S2, Ep. 2 “Dogs to a Gunfight”
Director: Phil Abraham
Writers: Marco Ramirez & Douglas Petrie
After the glory of the first episode, we are treated with the downside of Matt’s activities: besides the actual physical bruises, and the angry cross-examination by his best friend [always good when you are suffering], Matt finds he has lost his powerful hearing and gone deaf from the Punisher’s headshot. Thankfully, it is a temporary suffering only to be lifted so he can hear Karen when she comes by to share her terror and uncertainty – not only of the Punisher, but of Daredevil. Laying out some old-fashioned guilt-by-association for Daredevil, whom she does not realize she is talking to, natch.
One of the joys that rescue this episode is Franklin Nelson’s taking on District Attorney Reyes, using his knowledge of law and of Federal agencies to stop her in her tracks. Actress Michele Hurd is well-cast in the role, contrasting sharply the kind-faced, boyish cuteness of “Foggy” Nelson who refuses to be intimidated. The way he turns the tables with Karen politely laughing into her hand as he calls the Feds raises this episode up a half-donut.
Then there are the obligatory scenes of Castle taking out the scum – the low-life pawn shop scum who didn’t know when to shut up and the chop shop scum, who cares more about cleaning out a bloody rig than the body taken from it. We see that Frank Castle does have a code of ethics; they are battlefield hard. These glimpses of Jon Bernthal as the Punisher are just enough to establish his ruthless dedication. When Sgt. Brett Mahoney says he’s a vigilante but “not in a Daredevil way. In a Death Wish way.” he’s reaching back to the 70’s for clarification, and we old school boys love it.
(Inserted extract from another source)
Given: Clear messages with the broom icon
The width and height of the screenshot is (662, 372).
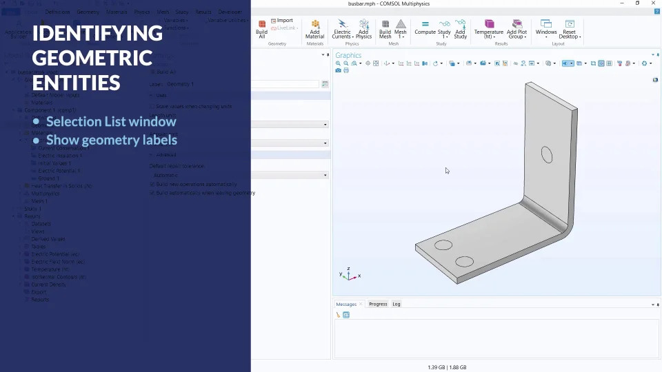Looking at the screenshot, I should coord(338,315).
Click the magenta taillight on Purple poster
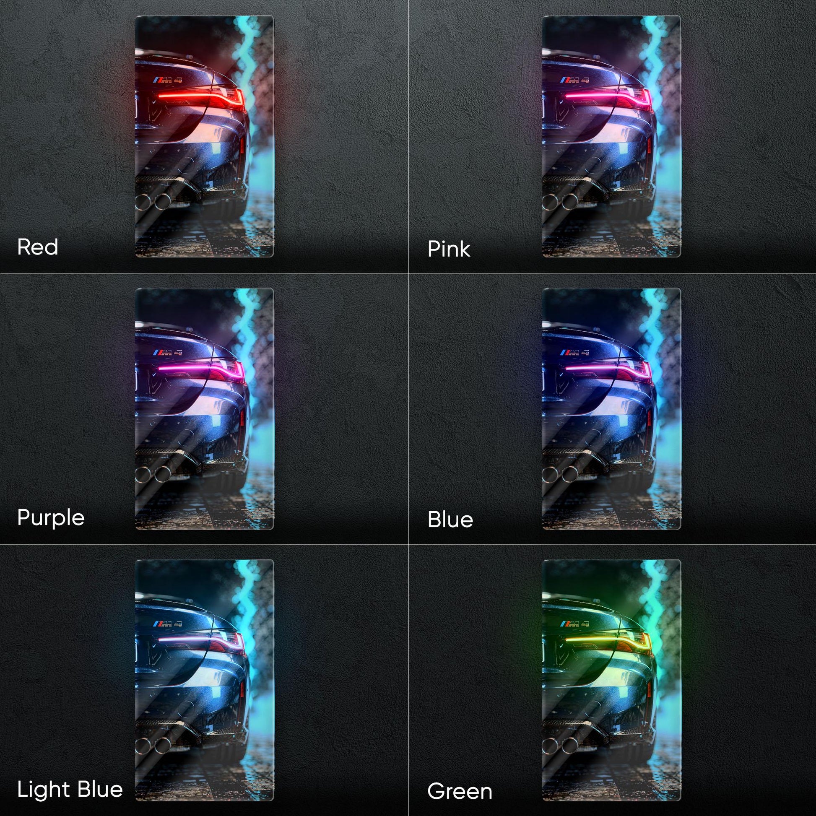The height and width of the screenshot is (816, 816). click(201, 369)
Now there are some sloppy points: the wire for Grotto is not only obvious – his complaint is justified – but suicidal. Furthermore, how he mistook the silhouette of an officer in tactical gear and leg pouches for his contact simply defies description.
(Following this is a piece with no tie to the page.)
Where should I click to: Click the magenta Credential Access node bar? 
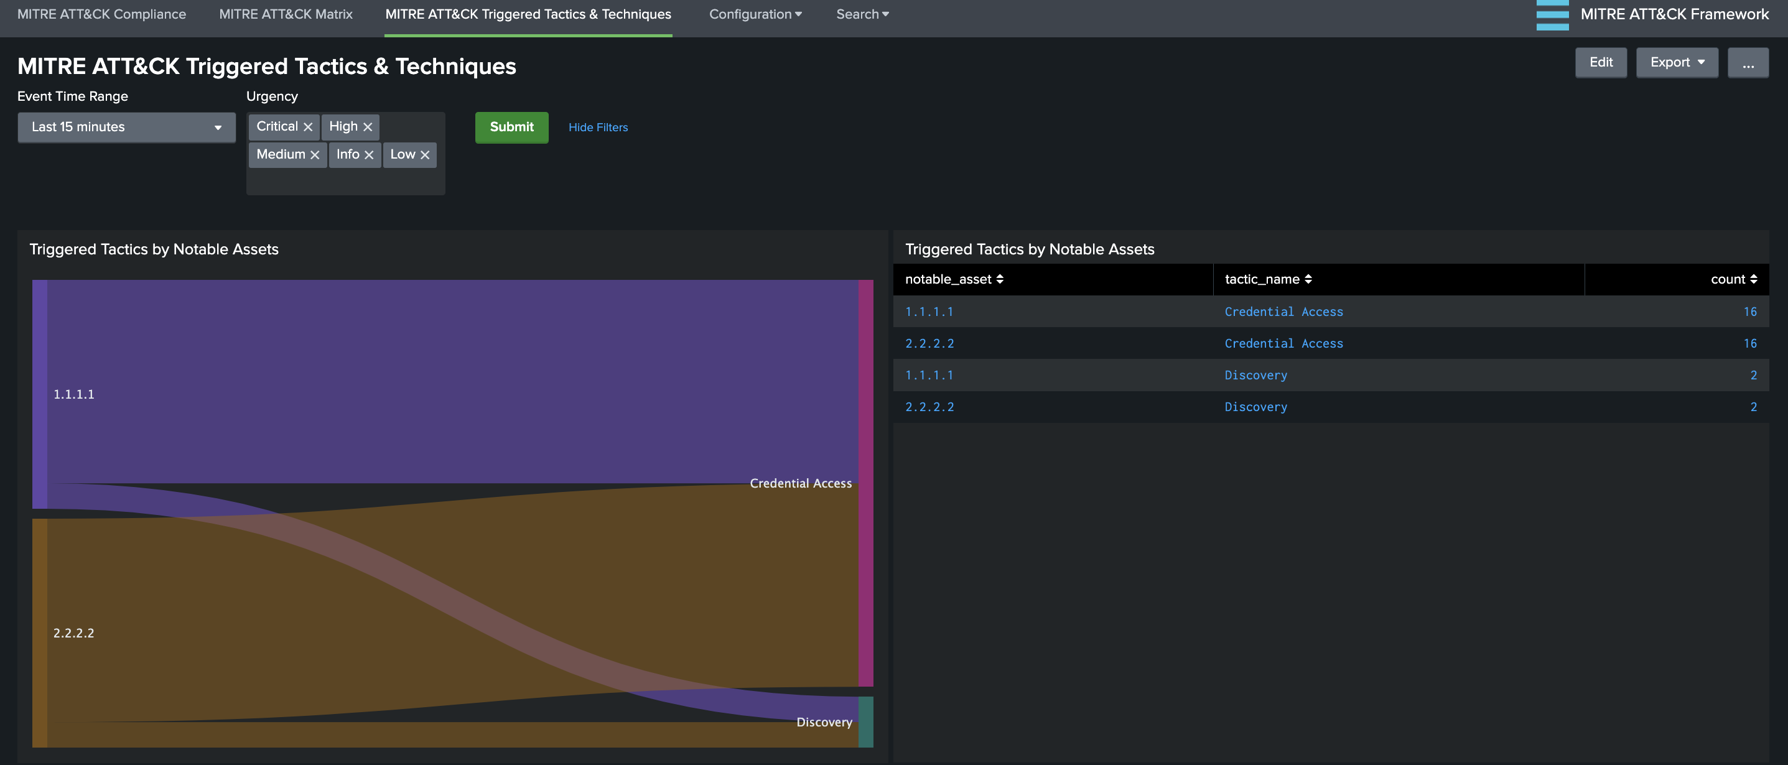coord(865,482)
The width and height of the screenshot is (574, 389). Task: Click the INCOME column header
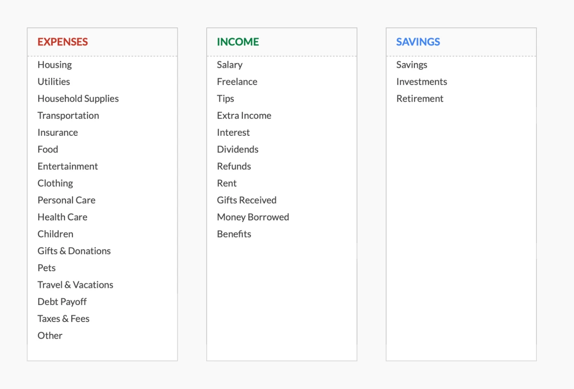(237, 42)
Still, the reveal of the Punisher standing on a water tower, patiently waiting for his target to make a run for it is golden. His rooftop fight with Daredevil as S.W.A.T. team bullets create a rain shower from a punctured water tower is the stuff superhero film noir is made of. Daredevil’s capture by the Punisher due to the return of his momentary deafness does not come off as too pat or cheap; he’s just had his head clocked a few times and fell 20 feet through a window with his opponent. As Foggy races to see what has become of Matt, he spots his special billy club, but has to ignore it lest he draw suspicion to himself.
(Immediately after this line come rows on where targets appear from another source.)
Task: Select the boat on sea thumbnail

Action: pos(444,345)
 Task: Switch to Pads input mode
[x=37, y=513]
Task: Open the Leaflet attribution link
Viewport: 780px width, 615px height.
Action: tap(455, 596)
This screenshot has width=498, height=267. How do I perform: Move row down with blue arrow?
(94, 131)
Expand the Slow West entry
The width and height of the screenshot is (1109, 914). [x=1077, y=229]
Foggy’s last worried look through the skylight to the smear of blood reminds us that his greatest fears are being realized in the worst possible way: he’s helpless to stop his friend or even save his client. He is powerless to do more than watch the drama being played out, between Grotto and Reyes, between the Punisher and the Devil of Hell’s Kitchen.
Of course you watched the next episode immediately, didn’t you?
Rating [Out of 4 Donuts/ Flavor for Enjoyment]: 2.5 Glazed Classics. Tasty and Well-Received with a few flakes.